Tutorial: (Robust) One Hot Encoding in Python

Kevin Lemagnen
Cambridge Spark
Published in
6 min readSep 10, 2018

--

One hot encoding is a common technique used to work with categorical features. There are multiple tools available to facilitate this pre-processing step in Python, but it usually becomes much harder when you need your code to work on new data that might have missing or additional values.

That's the case if you want to deploy a model to production for instance, sometimes you don't know what new values will appear in the data you receive.

In this tutorial we will present two ways of dealing with this problem. Everytime, we will first run one hot encoding on our training set and save a few attributes that we can reuse later on, when we need to process new data.

If you deploy a model to production, the best way of saving those values is writing your own class and define them as attributes that will be set at training, as an internal state.

If you’re working in a notebook, it’s fine to save them as simple variables.

Let’s create a new dataset

Let’s make up a dataset containing journeys that happened in different cities in the UK, using different ways of transportation.

We’ll create a new DataFrame that contains two categorical features, city and transport , as well as a numerical feature duration for the duration of the journey in minutes.

import pandas as pd

df = pd.DataFrame([["London", "car", 20],
["Cambridge", "car", 10],
["Liverpool", "bus", 30]],
columns=["city", "transport", "duration"]

Now let’s create our ‘unseen’ test data. To make it difficult, we will simulate the case where the test data has different values for the categorical features.

df_test = pd.DataFrame([["Manchester", "bike", 30], 
["Cambridge", "car", 40],
["Liverpool", "bike", 10]],
columns=["city", "transport", "duration"])

Here our column city does not have the value London but has a new value Cambridge. Our column transport has no value bus but the new value bike. Let's see how we can build one hot encoded features for those datasets!

We’ll show two different methods, one using the get_dummies method from pandas, and the other with the OneHotEncoder class from sklearn.

Using pandas’ get_dummies

Process our training data

First we define the list of categorical features that we will want to process:

cat_columns = ["city", "transport"]

We can really quickly build dummy features with pandas by calling the get_dummies function. Let's create a new DataFrame for our processed data:

df_processed = pd.get_dummies(df, prefix_sep="__",
columns=cat_columns)
Our df_processed DataFrame

That’s it for the training set part, now you have a DataFrame with one hot encoded features.
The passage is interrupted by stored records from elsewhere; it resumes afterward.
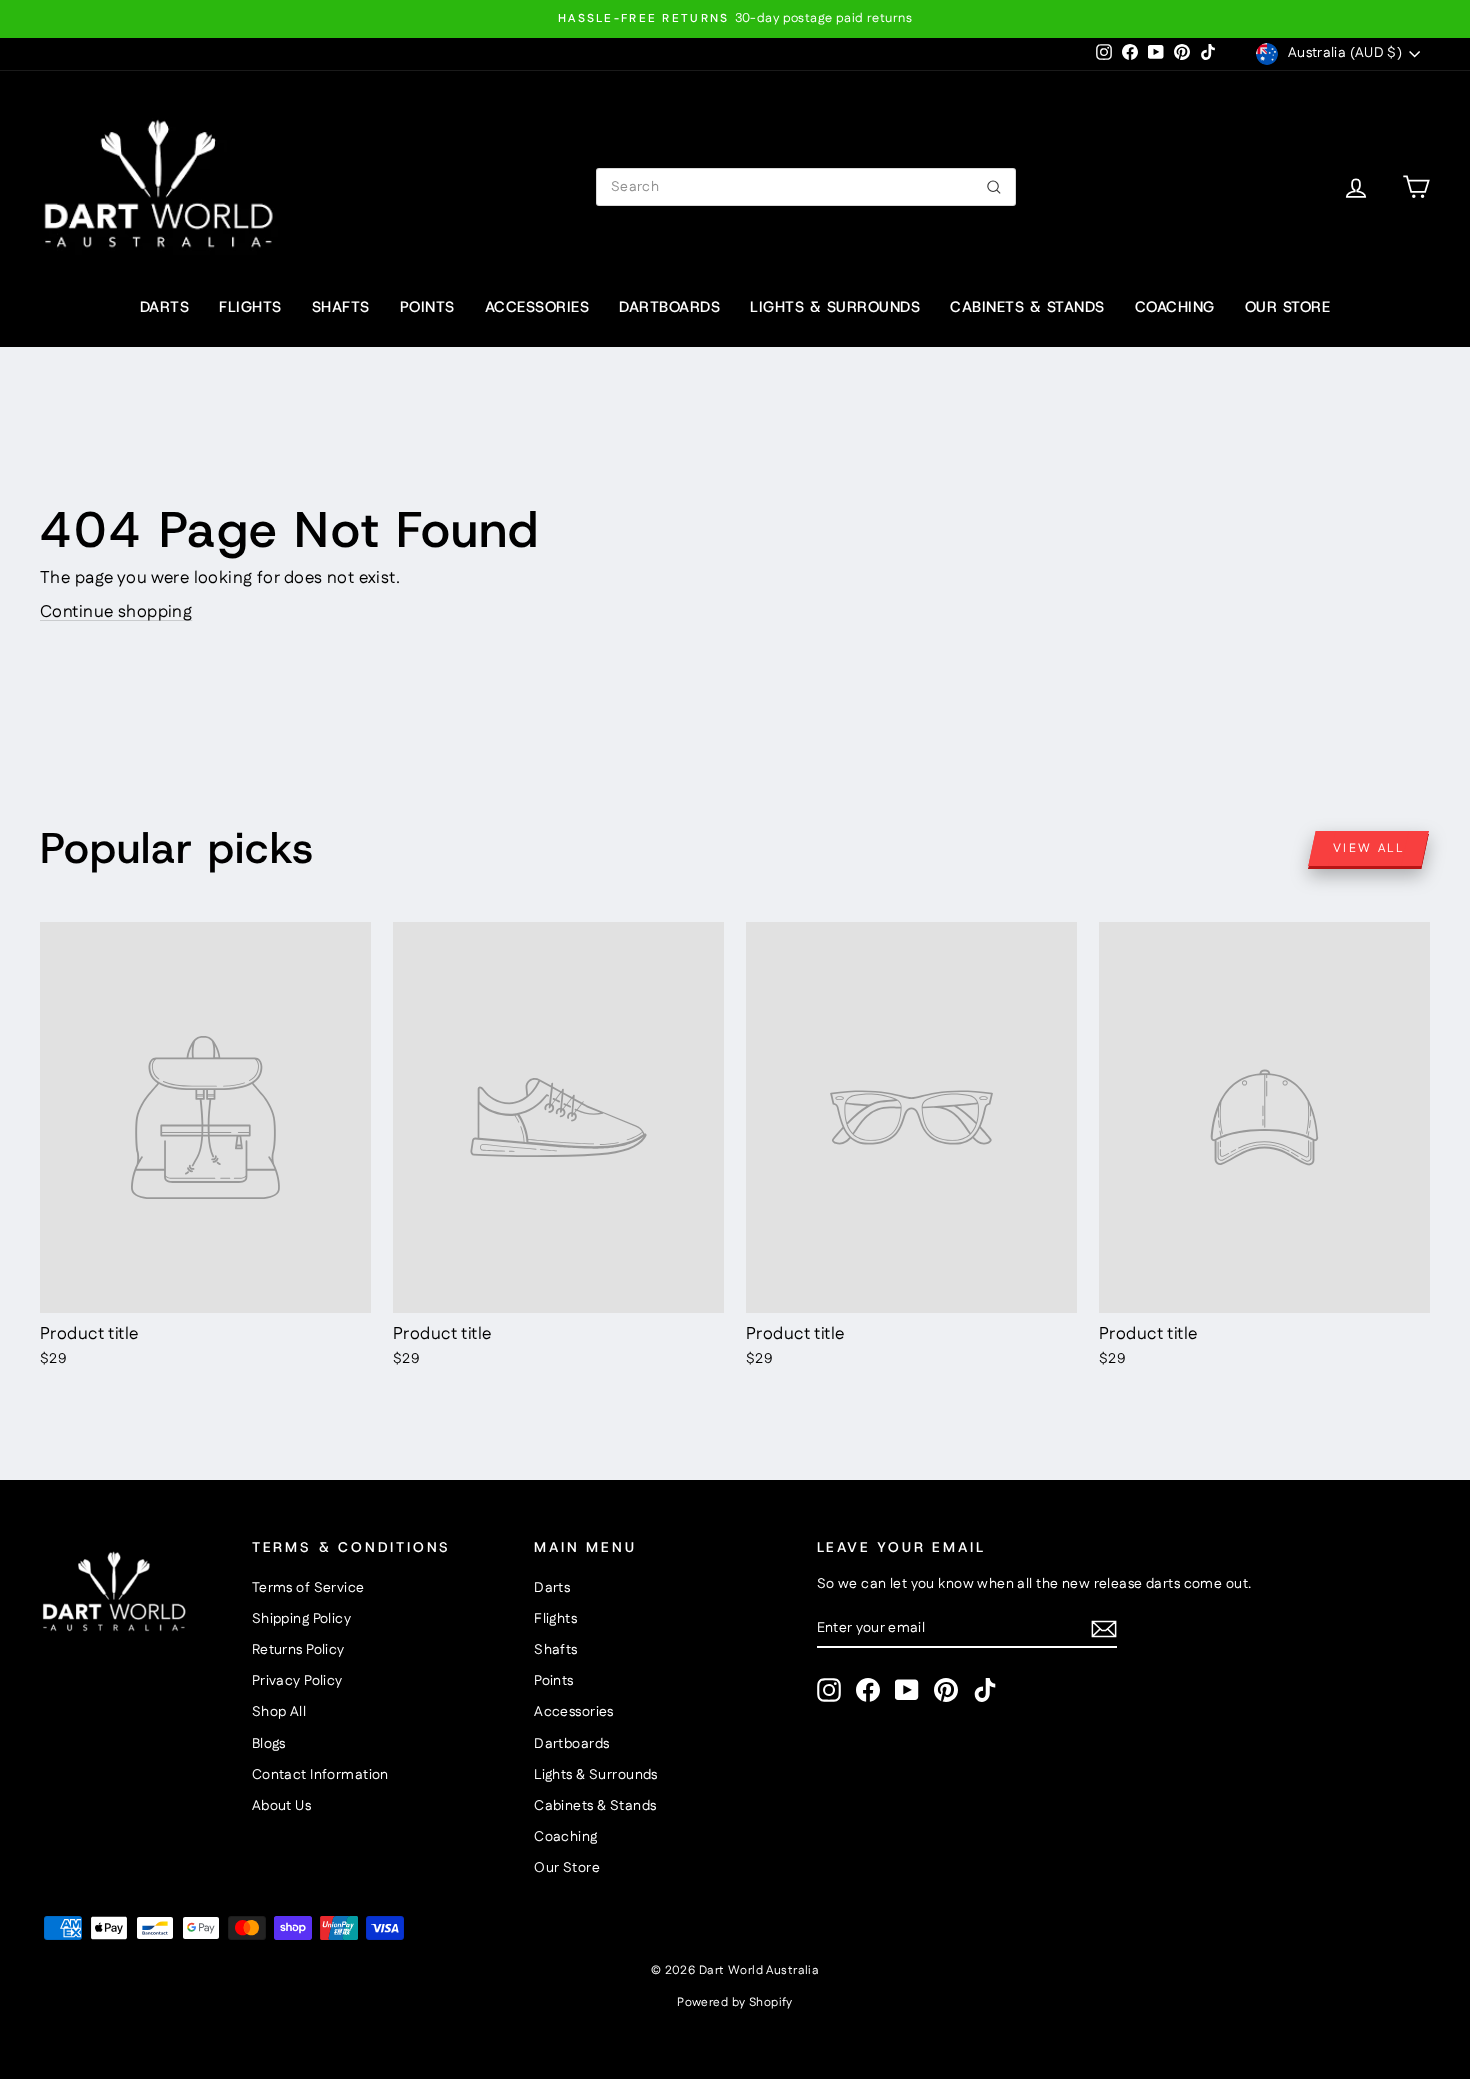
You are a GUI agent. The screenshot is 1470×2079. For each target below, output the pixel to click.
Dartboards (669, 307)
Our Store (1288, 307)
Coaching (1175, 307)
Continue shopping (116, 612)
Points (427, 307)
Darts (165, 307)
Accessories (537, 307)
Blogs (269, 1744)
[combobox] (806, 187)
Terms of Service (308, 1588)
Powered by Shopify (735, 2002)
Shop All (279, 1712)
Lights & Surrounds (835, 307)
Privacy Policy (297, 1681)
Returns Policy (298, 1650)
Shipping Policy (301, 1619)
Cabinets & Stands (1027, 307)
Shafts (341, 307)
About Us (281, 1806)
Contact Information (320, 1775)
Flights (250, 307)
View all (1368, 848)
We will need to save a few things into variables to make sure that we build the exact same columns on the test dataset.

See how pandas created new columns with the following format: <column__value>. Let’s create a list that looks for those new columns and store them in a new variable cat_dummies.

cat_dummies = [col for col in df_processed 
if "__" in col
and col.split("__")[0] in cat_columns]

Let’s also save the list of columns so we can enforce the order of columns later on.
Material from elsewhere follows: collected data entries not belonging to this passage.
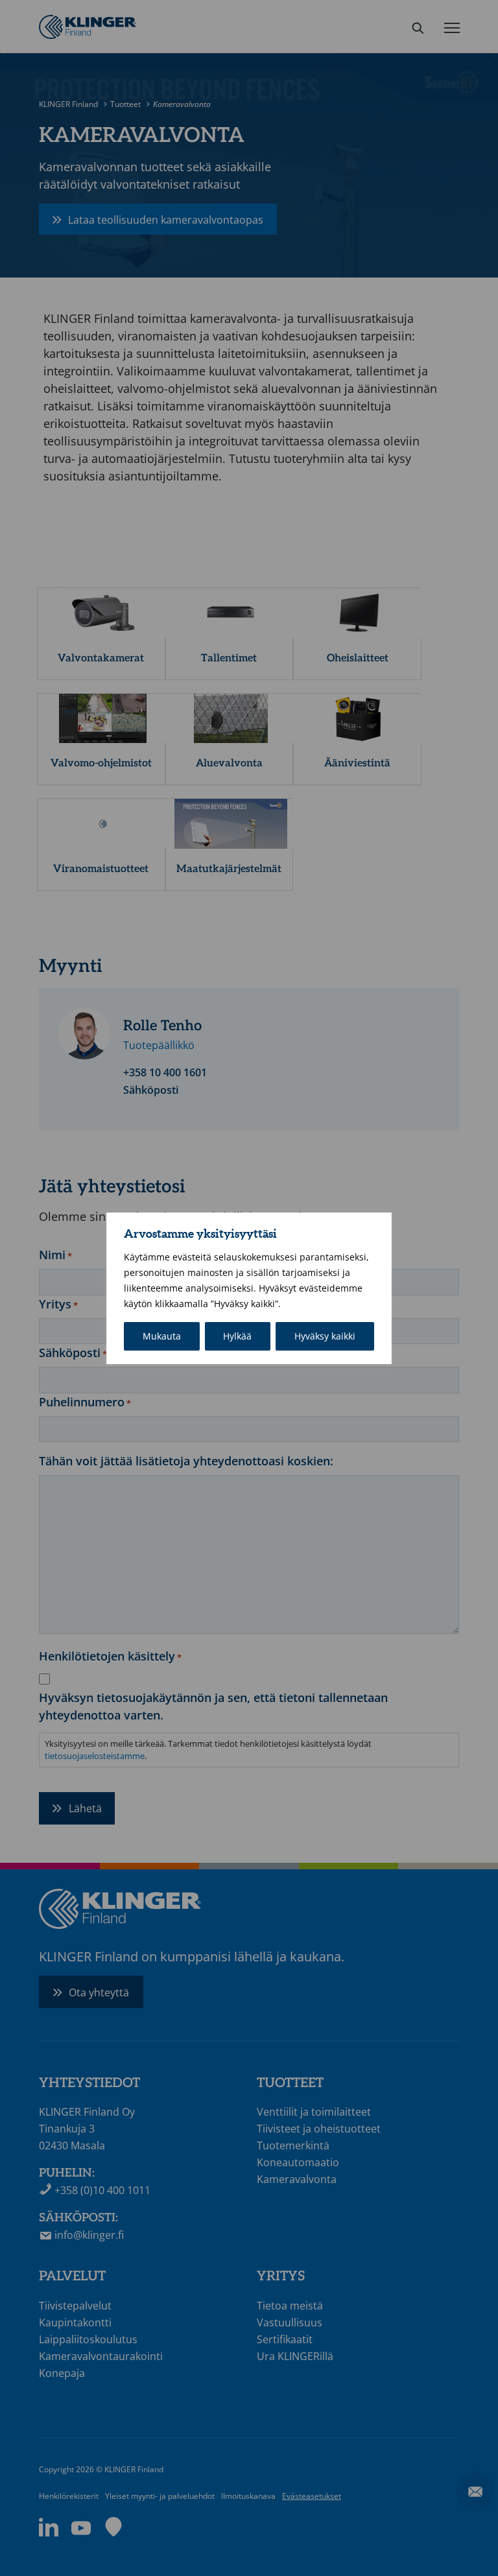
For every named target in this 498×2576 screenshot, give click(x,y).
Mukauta (162, 1336)
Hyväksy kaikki (324, 1336)
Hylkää (237, 1336)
processed_columns = list(df_processed.columns[:])

Process our unseen (test) data!

Now let’s see how to ensure our test data has the same columns, first let’s call get_dummies on it:

df_test_processed = pd.get_dummies(df_test, prefix_sep="__", 
columns=cat_columns)

Let’s look at our new dataset:

Our df_test_processed DataFrame

As expected we have new columns (city__Manchester) and missing ones (transport__bus). But we can easily clean it up!

# Remove additional columns
for col in df_test_processed.columns:
if ("__" in col) and (col.split("__")[0] in cat_columns) and col not in cat_dummies:
print("Removing additional feature {}".format(col))
df_test_processed.drop(col, axis=1, inplace=True)

Now we need to add the missing columns. We can set all missing columns to a vector of 0s since those values did not appear in the test data.

for col in cat_dummies:
if col not in df_test_processed.columns:
print("Adding missing feature {}".format(col))
df_test_processed[col] = 0
Our df_test_processed DataFrame

That’s it, we now have the same features. Note that the order of the columns isn’t kept though, if you need to reorder the columns, reuse the list of processed columns we saved earlier:

df_test_processed = df_test_processed[processed_columns]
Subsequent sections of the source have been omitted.